This week’s talk felt less like a lecture about healthcare and more like a glimpse into a future that is already quietly arriving. Dr George Savage is a Visiting Fellow and founder of The Fulcrum Neuroscience, and he came all the way from California to give this talk.
He challenged one of the assumptions we rarely question: why do we still spend so much effort treating disease only after people get sick?
A system that needs to change.
Dr Savage described modern healthcare as a sick-care system dominated by large old institutions (or ‘dinosaurs’). This system is mainly built around diagnosis and treatment rather than prediction and prevention. But this won’t be the case forever.
According to Dr Savage, advances in computation and AI could be the ‘asteroid impact’ that reshapes healthcare. Right now, we have fragmented systems where doctors only see snapshots of patients during short appointments. However, we may move towards systems that learn from us all the time. As he put it, these systems never sleep, never forget, and never see only fifteen minutes of your life.
A parallel system
At the centre of the talk was what Dr Savage called the ‘new stack’ of healthcare. These interconnected layers include:
- Wearable devices, including smart watches
- Continuous health tracking and sensing technologies
- Data from different parts of biology, known as multi-omics data
- Digital copies of the body to map what could happen
Alongside this, the system treats factors like sleep, diet, and exercise as core parts of health instead of secondary recommendations. Incentives would also need to change so that healthcare systems reward prevention rather than intervention.
What stood out most was Dr Savage’s rejection of the idea that healthcare can simply be fixed by making the existing systems slightly better (‘reformed dinosaurs’). Instead, we need a parallel system that is smaller, more adaptive, and potentially more effective.
We need a coalition
The audience quickly raised hard questions.
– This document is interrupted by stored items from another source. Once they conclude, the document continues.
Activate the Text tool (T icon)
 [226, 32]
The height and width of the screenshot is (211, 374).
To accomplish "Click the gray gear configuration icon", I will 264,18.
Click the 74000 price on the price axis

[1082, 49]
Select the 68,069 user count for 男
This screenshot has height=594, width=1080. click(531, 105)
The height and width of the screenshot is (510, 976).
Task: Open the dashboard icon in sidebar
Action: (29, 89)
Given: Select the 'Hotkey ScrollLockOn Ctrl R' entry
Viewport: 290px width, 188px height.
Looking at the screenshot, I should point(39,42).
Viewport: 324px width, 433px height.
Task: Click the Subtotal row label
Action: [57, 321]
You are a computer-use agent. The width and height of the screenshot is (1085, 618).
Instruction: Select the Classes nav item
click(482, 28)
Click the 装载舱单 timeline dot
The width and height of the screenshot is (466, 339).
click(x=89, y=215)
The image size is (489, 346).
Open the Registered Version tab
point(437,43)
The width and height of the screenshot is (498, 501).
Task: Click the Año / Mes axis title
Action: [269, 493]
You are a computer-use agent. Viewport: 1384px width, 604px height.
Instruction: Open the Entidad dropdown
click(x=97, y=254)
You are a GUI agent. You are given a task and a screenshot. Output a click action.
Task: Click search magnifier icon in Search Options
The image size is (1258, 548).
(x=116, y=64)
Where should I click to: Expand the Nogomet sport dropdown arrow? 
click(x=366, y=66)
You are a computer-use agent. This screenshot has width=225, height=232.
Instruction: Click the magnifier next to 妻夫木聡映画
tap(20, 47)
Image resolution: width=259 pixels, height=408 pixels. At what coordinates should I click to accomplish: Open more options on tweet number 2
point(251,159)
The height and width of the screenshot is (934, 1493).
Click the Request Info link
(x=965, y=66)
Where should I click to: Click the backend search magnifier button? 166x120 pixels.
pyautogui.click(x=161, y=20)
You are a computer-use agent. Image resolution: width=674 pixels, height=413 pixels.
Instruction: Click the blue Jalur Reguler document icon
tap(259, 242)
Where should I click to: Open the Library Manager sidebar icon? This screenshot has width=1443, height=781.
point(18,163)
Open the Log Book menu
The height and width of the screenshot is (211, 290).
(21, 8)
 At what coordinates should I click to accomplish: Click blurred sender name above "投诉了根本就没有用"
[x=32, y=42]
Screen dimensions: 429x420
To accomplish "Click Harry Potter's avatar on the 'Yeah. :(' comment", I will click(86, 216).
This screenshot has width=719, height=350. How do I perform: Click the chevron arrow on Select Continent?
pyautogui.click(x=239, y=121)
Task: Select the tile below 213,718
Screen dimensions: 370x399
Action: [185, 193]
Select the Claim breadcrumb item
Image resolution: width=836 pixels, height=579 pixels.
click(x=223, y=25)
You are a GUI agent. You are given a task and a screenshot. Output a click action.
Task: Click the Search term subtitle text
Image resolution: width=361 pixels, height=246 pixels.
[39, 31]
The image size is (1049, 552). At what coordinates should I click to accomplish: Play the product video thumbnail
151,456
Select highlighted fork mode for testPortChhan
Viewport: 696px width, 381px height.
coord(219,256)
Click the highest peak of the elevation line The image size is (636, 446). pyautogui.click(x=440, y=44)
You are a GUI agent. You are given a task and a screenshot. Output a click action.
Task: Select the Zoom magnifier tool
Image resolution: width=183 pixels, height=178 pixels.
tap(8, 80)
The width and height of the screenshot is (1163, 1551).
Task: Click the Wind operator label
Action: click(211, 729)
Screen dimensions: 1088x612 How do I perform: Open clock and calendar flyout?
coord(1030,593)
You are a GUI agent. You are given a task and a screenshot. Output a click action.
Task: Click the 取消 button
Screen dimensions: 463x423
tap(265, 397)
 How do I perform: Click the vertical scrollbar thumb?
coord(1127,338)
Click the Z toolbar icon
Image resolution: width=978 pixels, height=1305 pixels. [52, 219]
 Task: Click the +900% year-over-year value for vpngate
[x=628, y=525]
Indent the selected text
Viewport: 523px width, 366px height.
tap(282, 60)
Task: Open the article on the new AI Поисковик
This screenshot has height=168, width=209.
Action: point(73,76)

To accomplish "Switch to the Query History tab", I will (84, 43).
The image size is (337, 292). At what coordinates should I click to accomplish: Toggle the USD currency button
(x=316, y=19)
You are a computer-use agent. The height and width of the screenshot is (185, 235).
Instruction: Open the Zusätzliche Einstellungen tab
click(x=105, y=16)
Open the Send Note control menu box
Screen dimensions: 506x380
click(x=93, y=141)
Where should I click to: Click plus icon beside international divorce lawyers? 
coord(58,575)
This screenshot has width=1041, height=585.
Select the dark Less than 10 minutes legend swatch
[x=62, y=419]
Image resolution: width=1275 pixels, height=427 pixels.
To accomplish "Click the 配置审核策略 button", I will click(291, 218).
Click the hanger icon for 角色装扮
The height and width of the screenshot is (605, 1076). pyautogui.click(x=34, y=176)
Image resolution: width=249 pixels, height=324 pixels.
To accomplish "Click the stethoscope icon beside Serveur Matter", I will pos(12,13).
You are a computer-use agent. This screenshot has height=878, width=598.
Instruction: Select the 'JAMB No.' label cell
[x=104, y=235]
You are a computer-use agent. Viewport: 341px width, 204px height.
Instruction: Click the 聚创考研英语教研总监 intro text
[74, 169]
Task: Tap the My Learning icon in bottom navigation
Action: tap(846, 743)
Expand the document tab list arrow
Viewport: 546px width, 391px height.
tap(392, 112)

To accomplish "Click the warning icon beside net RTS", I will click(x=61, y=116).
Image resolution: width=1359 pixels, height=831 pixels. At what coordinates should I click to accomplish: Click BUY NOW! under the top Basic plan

Concerns about surveillance, privacy, anxiety, inequality, and money dominated the discussion after the talk. Could constant monitoring create more fear than wellbeing? Who controls this data? And who gets access to these technologies?
Dr Savage addressed these concerns directly. Technology alone, he argued, is not the answer. These systems need education, ethical rules, and consensual data sharing. Above all, we need a coalition between researchers, clinicians, policymakers, and builders.